Lawrence, William Beach Jr. (1825–1870)
Family Background
William Beach Lawrence Jr. was the son of William Beach Lawrence, the distinguished Rhode Island jurist, international-law scholar, diplomat, and politician who served as Lieutenant Governor and Acting Governor of Rhode Island. Through his mother, Esther Rogers Gracie, he was connected to the prominent Gracie family of New York, placing him within the social and commercial elite of the antebellum Northeast.
Unlike his father, whose public career and writings are well documented, the younger William Beach Lawrence lived largely outside public office and appears only sporadically in the historical record.
Siblings (for Context)
His brothers and sisters included:
Isaac Lawrence (1828–1919), lawyer and Democratic candidate for Governor of Rhode Island.
Esther Gracie Lawrence (b. c. 1830), who married Dr. W. L. Wheeler.
Albert Gallatin Lawrence (1836–1887), Union brigadier-general and U.S. Minister to Costa Rica.
Cornelia Beach Lawrence, who married Baron von Klenck of Hanover.
James Gracie King Lawrence (b. 1845), who married Catherine Augusta Le Roy.
Political Views and the 1860 Letter
William Beach Lawrence Jr. emerges most clearly in the fall of 1860, on the eve of the Civil War, through a letter reprinted and criticized by the St. Albans Weekly Messenger (Vermont) on 11 October 1860. The newspaper identified the writer as “not an office-holder,” “a Breckinridge man,” and a resident of Rhode Island, and named him explicitly as William Beach Lawrence.

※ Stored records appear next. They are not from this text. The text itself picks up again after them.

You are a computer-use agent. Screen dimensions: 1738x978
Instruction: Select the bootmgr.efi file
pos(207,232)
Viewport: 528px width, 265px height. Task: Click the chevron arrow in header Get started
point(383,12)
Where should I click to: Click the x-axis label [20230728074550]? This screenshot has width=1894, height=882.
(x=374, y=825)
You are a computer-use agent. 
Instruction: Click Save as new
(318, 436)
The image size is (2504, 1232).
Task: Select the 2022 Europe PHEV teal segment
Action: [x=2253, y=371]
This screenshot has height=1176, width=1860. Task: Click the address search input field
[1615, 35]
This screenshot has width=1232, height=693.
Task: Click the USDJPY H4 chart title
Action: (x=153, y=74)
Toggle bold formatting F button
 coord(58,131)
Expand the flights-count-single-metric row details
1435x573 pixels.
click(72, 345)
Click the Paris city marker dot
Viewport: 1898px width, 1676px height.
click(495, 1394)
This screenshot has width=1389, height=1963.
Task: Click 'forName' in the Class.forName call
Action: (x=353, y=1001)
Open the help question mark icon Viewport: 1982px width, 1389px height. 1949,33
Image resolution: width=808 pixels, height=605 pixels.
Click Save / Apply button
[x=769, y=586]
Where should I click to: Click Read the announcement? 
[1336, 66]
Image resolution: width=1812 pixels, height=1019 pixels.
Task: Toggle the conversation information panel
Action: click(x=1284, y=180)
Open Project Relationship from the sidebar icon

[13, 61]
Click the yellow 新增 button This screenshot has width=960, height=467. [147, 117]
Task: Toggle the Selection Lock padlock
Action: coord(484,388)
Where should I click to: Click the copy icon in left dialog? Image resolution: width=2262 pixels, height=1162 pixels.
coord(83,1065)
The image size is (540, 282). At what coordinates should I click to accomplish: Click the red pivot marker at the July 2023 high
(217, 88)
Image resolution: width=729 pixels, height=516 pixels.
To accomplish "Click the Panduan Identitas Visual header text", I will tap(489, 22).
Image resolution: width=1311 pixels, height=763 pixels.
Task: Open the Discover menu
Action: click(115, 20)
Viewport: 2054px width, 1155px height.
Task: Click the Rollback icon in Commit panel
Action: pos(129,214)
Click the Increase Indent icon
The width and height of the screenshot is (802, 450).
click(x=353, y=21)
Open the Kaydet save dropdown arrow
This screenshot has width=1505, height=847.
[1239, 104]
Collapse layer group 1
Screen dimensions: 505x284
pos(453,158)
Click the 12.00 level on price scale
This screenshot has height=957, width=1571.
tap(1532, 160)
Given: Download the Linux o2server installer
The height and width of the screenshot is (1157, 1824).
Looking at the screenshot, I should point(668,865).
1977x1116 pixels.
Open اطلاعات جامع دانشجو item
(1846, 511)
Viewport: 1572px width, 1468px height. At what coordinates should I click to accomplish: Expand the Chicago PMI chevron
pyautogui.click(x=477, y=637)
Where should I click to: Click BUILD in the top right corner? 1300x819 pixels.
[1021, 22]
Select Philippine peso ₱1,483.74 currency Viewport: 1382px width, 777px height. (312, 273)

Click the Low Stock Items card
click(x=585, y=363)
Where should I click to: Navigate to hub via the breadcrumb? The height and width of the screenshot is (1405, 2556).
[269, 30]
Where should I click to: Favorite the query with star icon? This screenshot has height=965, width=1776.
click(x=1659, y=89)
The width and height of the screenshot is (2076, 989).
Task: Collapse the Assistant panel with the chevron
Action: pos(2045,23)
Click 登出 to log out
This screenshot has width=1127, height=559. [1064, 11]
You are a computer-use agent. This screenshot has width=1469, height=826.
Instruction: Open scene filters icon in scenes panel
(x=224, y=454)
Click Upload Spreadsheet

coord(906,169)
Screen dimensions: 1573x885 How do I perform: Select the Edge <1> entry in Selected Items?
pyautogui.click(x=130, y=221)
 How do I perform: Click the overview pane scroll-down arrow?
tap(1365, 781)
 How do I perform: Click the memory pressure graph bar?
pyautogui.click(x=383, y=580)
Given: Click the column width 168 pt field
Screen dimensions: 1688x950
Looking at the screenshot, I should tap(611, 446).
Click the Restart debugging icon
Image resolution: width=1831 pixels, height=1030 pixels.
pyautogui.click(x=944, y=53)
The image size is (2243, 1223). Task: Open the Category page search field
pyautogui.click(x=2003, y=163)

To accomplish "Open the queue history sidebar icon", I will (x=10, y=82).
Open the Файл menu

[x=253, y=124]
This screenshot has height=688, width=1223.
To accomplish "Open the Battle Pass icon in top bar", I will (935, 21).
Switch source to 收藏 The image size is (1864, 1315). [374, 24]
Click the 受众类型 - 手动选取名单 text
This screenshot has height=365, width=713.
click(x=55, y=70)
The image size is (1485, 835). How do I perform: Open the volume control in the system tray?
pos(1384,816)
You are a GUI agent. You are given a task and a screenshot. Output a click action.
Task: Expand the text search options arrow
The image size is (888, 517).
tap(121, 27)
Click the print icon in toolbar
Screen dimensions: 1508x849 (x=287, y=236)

The son appears to hold the same political beliefs as his father; or possibly the father wrote the letter and it was attributed to the son because of the similarity of their beliefs.
The letter:
“He isn’t an office holder—is a Breckenridge man—lives in Rhode Island—his name is —William Beach Lawrence.
He has written a letter to some gentleman who owns a Cotton Mill, and to whom he utters the solemn warning that if Lincoln is elected, “a dissolution of this Confederacy is inevitable.” But he goes further than this,—and thus sets forth his own sentiments:
“Far be it from me to aggravate the complaints on the part of the South. But if a president is elected with the avowed object of creating a servile war, exposing, through missionaries of abolitionism and incendiary publications, (for the distribution of which the Post Offices are to be made subservient,) the property of the planters to conflagration and ruin, and their wives and daughters to horrors infinitely worse than death; no human man, however ardently attached to the Union, could object to their anticipating the fatal blow, not only by refusing obedience to the Federal authorities, but by even invoking, as did our ancestors of the Revolution, foreign aid.”
Now Mr. William Beach Lawrence, we conjure you not to dissolve this Union. People this way think a great deal of it, and certainly won’t allow it to be done if they can prevent such a dire calamity, and, Mr. Lawrence,—they think they can,”
The letter, addressed to the owner of a cotton mill, warned that the election of Abraham Lincoln would make “a dissolution of this Confederacy… inevitable.” It asserted that a Republican victory was undertaken “with the avowed object of creating a servile war,” accused abolitionists of inciting violence through publications distributed via the Post Office, and claimed that Southern planters faced not only economic ruin but threats to their families. The letter argued that under such circumstances no one, however devoted to the Union, could object to Southerners refusing obedience to federal authority and even invoking foreign aid, as had the American Revolutionaries.
The Messenger responded with an editorial rebuke, urging Lawrence not to promote the dissolution of the Union and insisting that Northern public opinion would not permit so catastrophic an outcome.
Attribution and Identification
The identification supplied by the St. Albans Weekly Messenger allows the letter to be attributed with high confidence to William Beach Lawrence Jr., rather than to his father. The explicit description of the writer as “not an office-holder” effectively excludes William Beach Lawrence Sr., whose service as Lieutenant Governor and Acting Governor of Rhode Island was widely known and would almost certainly have been emphasized had he been the author. The characterization of the writer as an active partisan supporter of John C. Breckinridge further supports attribution to the younger Lawrence, a private citizen of political age, rather than to the elder Lawrence, whose public persona was that of a cautious jurist and international legal scholar.
Historical Context and Significance
The letter places William Beach Lawrence Jr. among Northern Democrats and conservative Unionists who, in 1860, echoed Southern fears of abolition, “servile insurrection,” and constitutional overreach. Such views were not uncommon in Northern commercial and professional circles with economic or cultural ties to the South, and they illustrate the depth of sectional anxiety even outside the slaveholding states.
Although William Beach Lawrence Jr. never held public office and left no known descendants, his brief appearance in the political discourse of 1860 provides a revealing contrast with the more measured and institutionally oriented career of his father. It also underscores how members of prominent Northern families could articulate sharply divergent responses to the crisis of the Union on the eve of civil war.